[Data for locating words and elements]
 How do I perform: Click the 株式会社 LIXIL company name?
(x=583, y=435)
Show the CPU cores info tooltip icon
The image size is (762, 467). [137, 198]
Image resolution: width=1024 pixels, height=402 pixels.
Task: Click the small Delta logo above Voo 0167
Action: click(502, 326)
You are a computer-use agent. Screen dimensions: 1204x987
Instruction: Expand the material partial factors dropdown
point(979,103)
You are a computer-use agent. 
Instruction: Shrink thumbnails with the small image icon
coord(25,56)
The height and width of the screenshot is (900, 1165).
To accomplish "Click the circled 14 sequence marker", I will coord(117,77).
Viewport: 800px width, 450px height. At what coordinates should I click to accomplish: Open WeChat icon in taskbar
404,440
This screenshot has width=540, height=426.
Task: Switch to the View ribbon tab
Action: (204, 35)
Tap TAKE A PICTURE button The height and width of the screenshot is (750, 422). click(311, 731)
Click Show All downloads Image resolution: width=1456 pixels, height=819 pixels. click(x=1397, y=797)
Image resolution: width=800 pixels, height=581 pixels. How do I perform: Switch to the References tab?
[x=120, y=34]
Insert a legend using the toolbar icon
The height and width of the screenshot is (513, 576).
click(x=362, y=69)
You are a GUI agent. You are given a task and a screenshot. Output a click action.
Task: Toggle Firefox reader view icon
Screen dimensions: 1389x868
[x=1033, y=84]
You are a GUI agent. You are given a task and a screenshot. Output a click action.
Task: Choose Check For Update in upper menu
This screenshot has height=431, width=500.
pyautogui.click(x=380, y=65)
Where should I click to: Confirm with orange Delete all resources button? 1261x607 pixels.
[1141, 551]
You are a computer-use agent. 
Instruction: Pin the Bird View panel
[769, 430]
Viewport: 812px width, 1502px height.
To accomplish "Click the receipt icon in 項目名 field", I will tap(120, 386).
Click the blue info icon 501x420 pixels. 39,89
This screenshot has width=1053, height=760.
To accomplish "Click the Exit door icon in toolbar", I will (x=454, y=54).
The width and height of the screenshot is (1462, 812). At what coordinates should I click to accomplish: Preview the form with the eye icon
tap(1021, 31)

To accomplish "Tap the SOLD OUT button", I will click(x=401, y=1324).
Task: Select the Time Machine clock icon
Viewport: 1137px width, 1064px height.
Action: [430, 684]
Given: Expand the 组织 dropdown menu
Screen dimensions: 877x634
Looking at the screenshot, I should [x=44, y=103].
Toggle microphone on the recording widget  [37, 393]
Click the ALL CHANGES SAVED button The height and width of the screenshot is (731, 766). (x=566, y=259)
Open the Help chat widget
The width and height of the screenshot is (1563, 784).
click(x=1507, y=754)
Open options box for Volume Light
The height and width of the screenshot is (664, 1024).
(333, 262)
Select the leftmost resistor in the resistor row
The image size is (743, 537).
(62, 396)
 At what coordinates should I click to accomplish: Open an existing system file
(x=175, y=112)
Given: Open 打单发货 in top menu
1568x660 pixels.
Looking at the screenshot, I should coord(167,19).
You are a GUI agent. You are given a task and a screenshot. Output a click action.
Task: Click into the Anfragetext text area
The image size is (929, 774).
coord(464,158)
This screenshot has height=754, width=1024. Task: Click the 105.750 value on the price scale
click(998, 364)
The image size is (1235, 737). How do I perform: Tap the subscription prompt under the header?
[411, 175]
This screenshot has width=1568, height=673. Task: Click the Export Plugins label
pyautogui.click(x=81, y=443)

§ JOB
Copy out these rows line for line, keeping every line the same.

§ RESULT BELOW
 How do I perform: Click the 株式会社 LIXIL company name?
(x=583, y=435)
Show the CPU cores info tooltip icon
The image size is (762, 467). [137, 198]
Image resolution: width=1024 pixels, height=402 pixels.
Task: Click the small Delta logo above Voo 0167
Action: click(502, 326)
You are a computer-use agent. Screen dimensions: 1204x987
Instruction: Expand the material partial factors dropdown
point(979,103)
You are a computer-use agent. 
Instruction: Shrink thumbnails with the small image icon
coord(25,56)
The height and width of the screenshot is (900, 1165).
To accomplish "Click the circled 14 sequence marker", I will coord(117,77).
Viewport: 800px width, 450px height. At what coordinates should I click to accomplish: Open WeChat icon in taskbar
404,440
This screenshot has width=540, height=426.
Task: Switch to the View ribbon tab
Action: (204, 35)
Tap TAKE A PICTURE button The height and width of the screenshot is (750, 422). click(311, 731)
Click Show All downloads Image resolution: width=1456 pixels, height=819 pixels. click(x=1397, y=797)
Image resolution: width=800 pixels, height=581 pixels. How do I perform: Switch to the References tab?
[x=120, y=34]
Insert a legend using the toolbar icon
The height and width of the screenshot is (513, 576).
click(x=362, y=69)
You are a GUI agent. You are given a task and a screenshot. Output a click action.
Task: Toggle Firefox reader view icon
Screen dimensions: 1389x868
[x=1033, y=84]
You are a GUI agent. You are given a task and a screenshot. Output a click action.
Task: Choose Check For Update in upper menu
This screenshot has height=431, width=500.
pyautogui.click(x=380, y=65)
Where should I click to: Confirm with orange Delete all resources button? 1261x607 pixels.
[1141, 551]
You are a computer-use agent. 
Instruction: Pin the Bird View panel
[769, 430]
Viewport: 812px width, 1502px height.
To accomplish "Click the receipt icon in 項目名 field", I will tap(120, 386).
Click the blue info icon 501x420 pixels. 39,89
This screenshot has width=1053, height=760.
To accomplish "Click the Exit door icon in toolbar", I will (x=454, y=54).
The width and height of the screenshot is (1462, 812). At what coordinates should I click to accomplish: Preview the form with the eye icon
tap(1021, 31)

To accomplish "Tap the SOLD OUT button", I will click(x=401, y=1324).
Task: Select the Time Machine clock icon
Viewport: 1137px width, 1064px height.
Action: [430, 684]
Given: Expand the 组织 dropdown menu
Screen dimensions: 877x634
Looking at the screenshot, I should [x=44, y=103].
Toggle microphone on the recording widget  [37, 393]
Click the ALL CHANGES SAVED button The height and width of the screenshot is (731, 766). (x=566, y=259)
Open the Help chat widget
The width and height of the screenshot is (1563, 784).
click(x=1507, y=754)
Open options box for Volume Light
The height and width of the screenshot is (664, 1024).
(333, 262)
Select the leftmost resistor in the resistor row
The image size is (743, 537).
(62, 396)
 At what coordinates should I click to accomplish: Open an existing system file
(x=175, y=112)
Given: Open 打单发货 in top menu
1568x660 pixels.
Looking at the screenshot, I should coord(167,19).
You are a GUI agent. You are given a task and a screenshot. Output a click action.
Task: Click into the Anfragetext text area
The image size is (929, 774).
coord(464,158)
This screenshot has height=754, width=1024. Task: Click the 105.750 value on the price scale
click(998, 364)
The image size is (1235, 737). How do I perform: Tap the subscription prompt under the header?
[411, 175]
This screenshot has width=1568, height=673. Task: Click the Export Plugins label
pyautogui.click(x=81, y=443)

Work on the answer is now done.